→ **WHAT THIS TASK INVOLVES**: Starting at the line that contains "[Ofisomi Teknosa Mağazası] (102, 2379)", restate each line word for word through the final line of the data, keeping both ends.

→ **DATA FOR THE TASK**:
....

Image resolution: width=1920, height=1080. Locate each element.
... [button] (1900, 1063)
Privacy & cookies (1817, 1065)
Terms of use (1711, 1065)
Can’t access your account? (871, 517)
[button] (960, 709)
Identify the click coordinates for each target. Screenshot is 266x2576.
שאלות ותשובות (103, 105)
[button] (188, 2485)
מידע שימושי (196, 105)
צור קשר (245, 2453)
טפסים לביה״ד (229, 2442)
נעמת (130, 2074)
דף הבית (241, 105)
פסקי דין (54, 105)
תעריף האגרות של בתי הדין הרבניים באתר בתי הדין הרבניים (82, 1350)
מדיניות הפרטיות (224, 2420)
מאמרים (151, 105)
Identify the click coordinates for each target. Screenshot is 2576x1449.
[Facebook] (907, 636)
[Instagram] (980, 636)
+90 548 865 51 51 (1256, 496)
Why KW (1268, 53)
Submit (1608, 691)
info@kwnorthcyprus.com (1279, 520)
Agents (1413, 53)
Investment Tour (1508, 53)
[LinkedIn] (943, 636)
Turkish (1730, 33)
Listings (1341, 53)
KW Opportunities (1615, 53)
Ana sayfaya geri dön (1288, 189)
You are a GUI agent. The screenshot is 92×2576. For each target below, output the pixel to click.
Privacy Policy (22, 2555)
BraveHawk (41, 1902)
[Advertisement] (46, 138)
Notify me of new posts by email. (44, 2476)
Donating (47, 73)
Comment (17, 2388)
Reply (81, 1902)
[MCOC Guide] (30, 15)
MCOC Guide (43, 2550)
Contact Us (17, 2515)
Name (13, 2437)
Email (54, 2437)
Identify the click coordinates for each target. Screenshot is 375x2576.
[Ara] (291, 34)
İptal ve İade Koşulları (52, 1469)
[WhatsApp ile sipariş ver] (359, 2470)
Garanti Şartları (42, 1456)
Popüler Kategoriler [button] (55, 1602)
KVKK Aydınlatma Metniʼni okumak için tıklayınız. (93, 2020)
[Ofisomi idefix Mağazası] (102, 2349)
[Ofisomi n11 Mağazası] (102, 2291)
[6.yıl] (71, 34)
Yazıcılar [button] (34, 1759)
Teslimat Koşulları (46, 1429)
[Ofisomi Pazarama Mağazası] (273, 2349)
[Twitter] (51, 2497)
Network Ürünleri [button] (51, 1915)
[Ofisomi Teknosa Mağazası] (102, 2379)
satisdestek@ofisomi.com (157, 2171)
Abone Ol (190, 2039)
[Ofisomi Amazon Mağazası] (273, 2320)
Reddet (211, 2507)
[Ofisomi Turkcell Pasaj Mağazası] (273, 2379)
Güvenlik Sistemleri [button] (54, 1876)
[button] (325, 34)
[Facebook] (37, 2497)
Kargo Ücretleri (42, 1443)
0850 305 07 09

....

→ **REPLY TO THE TASK**:
[Ofisomi Teknosa Mağazası] (102, 2379)
satisdestek@ofisomi.com (157, 2171)
Abone Ol (190, 2039)
[Ofisomi Amazon Mağazası] (273, 2320)
Reddet (211, 2507)
[Ofisomi Turkcell Pasaj Mağazası] (273, 2379)
Güvenlik Sistemleri [button] (54, 1876)
[button] (325, 34)
[Facebook] (37, 2497)
Kargo Ücretleri (42, 1443)
0850 305 07 09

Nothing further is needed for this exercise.